TASK OBJECTIVE:
Some entries follow. Reproduce exactly the lines starting at the one with "Given: Expand Matched Giving settings arrow" and stopping after the one with "The height and width of the screenshot is (788, 1512).".

DATA PROVIDED:

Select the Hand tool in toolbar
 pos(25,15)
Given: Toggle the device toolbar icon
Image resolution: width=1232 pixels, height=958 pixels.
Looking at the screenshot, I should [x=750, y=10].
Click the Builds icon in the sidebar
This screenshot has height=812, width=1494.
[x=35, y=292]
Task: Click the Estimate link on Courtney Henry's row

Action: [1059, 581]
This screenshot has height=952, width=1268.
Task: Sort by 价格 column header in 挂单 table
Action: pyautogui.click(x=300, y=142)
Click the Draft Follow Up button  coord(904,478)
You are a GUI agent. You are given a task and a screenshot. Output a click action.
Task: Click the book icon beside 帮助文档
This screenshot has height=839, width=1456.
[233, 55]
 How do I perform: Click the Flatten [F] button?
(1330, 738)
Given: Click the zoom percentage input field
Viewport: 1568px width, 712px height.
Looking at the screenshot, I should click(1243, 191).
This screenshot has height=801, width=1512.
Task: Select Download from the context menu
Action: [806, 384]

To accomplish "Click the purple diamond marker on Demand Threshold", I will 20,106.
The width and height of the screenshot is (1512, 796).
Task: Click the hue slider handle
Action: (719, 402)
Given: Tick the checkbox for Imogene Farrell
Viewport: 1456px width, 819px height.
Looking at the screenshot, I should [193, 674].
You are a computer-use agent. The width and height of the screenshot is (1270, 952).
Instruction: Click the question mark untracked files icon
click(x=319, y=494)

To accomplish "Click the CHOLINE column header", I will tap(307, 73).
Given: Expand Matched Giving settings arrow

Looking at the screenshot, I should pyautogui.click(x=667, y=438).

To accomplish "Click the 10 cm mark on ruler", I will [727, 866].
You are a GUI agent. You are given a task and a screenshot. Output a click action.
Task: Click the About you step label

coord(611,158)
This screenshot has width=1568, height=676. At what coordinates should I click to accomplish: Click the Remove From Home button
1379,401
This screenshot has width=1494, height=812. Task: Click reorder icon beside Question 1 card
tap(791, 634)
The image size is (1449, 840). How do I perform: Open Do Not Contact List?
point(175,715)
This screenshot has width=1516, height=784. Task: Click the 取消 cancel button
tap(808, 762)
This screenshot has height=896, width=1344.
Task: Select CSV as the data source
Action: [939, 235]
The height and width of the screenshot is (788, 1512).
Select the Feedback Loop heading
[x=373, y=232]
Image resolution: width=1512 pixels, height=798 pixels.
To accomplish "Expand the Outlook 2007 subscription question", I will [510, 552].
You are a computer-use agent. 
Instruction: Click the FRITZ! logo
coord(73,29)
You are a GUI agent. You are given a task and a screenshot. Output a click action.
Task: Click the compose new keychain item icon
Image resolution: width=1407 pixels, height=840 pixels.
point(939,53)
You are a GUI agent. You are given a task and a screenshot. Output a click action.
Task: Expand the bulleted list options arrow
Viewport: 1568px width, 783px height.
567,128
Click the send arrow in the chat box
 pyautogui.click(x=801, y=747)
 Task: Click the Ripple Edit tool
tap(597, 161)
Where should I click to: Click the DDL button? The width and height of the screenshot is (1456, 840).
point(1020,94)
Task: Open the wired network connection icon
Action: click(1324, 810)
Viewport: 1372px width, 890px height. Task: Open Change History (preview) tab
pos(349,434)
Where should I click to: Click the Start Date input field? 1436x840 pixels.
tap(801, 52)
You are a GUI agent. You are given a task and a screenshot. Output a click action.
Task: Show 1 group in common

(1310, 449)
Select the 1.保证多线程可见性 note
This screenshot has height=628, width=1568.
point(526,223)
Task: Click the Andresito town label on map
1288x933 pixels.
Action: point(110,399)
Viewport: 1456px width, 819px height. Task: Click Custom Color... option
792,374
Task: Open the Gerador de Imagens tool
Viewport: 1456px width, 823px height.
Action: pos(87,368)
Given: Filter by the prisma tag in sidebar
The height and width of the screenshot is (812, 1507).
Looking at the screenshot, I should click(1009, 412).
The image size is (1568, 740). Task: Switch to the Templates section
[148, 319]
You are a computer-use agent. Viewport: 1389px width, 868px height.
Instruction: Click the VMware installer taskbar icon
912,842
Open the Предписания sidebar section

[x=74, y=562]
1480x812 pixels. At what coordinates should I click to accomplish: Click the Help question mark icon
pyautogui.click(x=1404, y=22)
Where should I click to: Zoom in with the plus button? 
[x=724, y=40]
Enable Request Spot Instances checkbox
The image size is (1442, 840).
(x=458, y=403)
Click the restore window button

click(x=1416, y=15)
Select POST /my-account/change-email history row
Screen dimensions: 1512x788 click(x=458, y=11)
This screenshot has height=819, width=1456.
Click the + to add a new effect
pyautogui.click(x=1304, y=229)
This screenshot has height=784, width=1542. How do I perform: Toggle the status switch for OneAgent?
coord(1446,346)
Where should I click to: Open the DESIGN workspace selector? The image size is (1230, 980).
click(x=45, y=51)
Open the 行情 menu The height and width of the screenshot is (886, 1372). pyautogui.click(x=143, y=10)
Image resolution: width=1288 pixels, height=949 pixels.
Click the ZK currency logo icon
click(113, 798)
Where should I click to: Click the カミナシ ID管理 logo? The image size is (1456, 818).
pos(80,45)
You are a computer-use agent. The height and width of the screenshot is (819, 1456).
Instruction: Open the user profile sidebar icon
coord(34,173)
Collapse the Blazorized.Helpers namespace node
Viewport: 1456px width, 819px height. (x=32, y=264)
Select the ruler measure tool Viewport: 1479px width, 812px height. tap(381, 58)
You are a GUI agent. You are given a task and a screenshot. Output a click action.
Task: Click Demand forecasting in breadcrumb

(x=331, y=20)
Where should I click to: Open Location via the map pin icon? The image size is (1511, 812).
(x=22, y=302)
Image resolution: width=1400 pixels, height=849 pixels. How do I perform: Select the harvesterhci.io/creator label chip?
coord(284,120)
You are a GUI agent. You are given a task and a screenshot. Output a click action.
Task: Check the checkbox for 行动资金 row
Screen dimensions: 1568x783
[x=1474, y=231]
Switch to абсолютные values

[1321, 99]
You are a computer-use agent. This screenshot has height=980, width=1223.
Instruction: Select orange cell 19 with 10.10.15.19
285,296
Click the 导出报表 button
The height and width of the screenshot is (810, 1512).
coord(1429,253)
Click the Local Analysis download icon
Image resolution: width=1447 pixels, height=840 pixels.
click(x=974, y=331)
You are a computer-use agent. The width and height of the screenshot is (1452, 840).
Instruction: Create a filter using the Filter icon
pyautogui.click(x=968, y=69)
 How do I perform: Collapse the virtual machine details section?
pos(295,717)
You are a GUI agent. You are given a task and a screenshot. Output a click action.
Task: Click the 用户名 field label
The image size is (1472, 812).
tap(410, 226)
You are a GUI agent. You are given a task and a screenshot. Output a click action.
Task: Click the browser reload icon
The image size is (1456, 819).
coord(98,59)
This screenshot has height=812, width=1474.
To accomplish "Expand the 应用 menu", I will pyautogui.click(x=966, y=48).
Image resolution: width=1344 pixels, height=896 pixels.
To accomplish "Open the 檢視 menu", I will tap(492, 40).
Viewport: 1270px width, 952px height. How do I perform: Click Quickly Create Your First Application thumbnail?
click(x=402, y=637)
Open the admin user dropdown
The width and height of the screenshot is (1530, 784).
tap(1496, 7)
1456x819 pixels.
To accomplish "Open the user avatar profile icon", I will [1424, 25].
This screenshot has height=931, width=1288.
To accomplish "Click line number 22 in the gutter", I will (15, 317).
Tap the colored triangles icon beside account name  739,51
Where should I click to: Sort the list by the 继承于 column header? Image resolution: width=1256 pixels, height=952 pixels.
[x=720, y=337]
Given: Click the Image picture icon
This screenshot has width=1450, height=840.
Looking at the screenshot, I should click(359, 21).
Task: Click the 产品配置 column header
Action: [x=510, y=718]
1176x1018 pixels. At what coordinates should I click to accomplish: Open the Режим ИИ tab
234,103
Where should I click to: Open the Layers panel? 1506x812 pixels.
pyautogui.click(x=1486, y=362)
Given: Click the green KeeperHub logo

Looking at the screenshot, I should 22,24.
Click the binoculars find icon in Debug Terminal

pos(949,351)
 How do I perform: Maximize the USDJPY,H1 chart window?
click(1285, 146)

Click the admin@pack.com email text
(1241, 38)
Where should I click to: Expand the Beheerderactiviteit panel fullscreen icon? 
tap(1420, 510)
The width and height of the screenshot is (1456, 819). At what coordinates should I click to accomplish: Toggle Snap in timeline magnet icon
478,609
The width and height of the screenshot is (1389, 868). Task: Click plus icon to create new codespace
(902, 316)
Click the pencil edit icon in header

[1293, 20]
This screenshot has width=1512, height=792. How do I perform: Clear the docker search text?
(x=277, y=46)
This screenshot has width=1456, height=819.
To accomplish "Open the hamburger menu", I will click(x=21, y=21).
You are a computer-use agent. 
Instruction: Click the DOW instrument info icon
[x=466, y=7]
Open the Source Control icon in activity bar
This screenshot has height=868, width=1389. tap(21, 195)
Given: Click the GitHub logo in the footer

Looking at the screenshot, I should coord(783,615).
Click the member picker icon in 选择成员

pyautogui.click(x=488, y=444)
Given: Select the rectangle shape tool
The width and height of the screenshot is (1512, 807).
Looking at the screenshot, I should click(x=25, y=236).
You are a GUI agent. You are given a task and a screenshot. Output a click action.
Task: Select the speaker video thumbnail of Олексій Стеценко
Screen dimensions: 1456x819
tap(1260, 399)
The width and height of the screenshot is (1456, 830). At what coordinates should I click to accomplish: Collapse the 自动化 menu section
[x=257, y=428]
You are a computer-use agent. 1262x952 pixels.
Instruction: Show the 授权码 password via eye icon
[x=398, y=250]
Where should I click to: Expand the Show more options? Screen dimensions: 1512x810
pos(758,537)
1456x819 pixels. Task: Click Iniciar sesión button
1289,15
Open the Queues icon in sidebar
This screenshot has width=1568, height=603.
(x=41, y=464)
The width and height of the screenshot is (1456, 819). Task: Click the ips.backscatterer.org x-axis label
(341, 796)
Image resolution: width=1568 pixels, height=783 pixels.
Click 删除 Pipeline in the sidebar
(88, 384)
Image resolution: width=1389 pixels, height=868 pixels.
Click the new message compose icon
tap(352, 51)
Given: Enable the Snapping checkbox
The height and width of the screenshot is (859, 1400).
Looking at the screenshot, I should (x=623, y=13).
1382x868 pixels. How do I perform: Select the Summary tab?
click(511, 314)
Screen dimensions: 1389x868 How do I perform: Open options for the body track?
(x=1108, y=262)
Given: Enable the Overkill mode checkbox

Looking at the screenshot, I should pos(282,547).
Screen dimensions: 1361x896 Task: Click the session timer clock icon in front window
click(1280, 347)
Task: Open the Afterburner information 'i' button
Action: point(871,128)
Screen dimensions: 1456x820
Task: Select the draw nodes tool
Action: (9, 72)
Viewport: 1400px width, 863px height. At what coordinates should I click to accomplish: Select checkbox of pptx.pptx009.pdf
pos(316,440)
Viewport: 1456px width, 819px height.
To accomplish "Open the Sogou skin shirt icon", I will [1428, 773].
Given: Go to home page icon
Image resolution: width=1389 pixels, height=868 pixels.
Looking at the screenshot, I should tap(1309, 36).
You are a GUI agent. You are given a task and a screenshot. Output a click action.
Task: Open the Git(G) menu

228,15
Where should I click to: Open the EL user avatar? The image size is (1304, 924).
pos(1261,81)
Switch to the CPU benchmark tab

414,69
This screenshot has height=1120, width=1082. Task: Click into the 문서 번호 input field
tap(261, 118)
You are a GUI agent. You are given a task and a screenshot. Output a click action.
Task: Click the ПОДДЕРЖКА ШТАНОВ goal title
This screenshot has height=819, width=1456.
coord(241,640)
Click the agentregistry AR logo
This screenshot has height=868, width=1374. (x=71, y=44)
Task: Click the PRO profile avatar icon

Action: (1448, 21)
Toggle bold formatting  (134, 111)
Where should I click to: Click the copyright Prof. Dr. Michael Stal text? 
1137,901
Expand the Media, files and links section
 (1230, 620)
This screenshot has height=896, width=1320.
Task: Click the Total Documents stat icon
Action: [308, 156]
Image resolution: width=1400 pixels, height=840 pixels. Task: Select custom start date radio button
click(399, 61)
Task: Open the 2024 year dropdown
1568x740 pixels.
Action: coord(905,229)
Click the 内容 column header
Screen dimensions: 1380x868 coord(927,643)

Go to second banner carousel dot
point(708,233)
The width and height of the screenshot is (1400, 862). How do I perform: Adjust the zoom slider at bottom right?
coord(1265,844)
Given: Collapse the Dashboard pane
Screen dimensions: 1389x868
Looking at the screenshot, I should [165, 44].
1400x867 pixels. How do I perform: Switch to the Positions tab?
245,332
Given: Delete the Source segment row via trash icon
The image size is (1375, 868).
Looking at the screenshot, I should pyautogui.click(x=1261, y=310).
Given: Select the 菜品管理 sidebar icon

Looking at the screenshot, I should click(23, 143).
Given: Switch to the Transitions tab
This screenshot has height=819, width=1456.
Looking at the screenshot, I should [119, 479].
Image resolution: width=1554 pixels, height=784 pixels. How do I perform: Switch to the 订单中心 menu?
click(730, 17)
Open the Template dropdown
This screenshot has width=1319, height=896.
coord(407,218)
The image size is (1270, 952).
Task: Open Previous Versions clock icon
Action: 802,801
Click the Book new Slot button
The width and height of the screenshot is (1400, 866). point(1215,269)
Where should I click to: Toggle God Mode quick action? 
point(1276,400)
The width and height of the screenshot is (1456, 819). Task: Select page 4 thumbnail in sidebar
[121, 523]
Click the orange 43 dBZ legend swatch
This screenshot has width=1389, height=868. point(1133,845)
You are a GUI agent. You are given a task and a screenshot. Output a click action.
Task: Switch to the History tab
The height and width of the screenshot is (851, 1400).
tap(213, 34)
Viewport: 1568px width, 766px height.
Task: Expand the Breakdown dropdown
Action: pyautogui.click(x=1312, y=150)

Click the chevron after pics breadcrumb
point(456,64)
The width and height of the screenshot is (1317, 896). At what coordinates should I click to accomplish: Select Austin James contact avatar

SOLUTION BELOW:
Given: Expand Matched Giving settings arrow

Looking at the screenshot, I should pyautogui.click(x=667, y=438).

To accomplish "Click the 10 cm mark on ruler", I will [727, 866].
You are a GUI agent. You are given a task and a screenshot. Output a click action.
Task: Click the About you step label

coord(611,158)
This screenshot has width=1568, height=676. At what coordinates should I click to accomplish: Click the Remove From Home button
1379,401
This screenshot has width=1494, height=812. Task: Click reorder icon beside Question 1 card
tap(791, 634)
The image size is (1449, 840). How do I perform: Open Do Not Contact List?
point(175,715)
This screenshot has width=1516, height=784. Task: Click the 取消 cancel button
tap(808, 762)
This screenshot has height=896, width=1344.
Task: Select CSV as the data source
Action: [939, 235]
The height and width of the screenshot is (788, 1512).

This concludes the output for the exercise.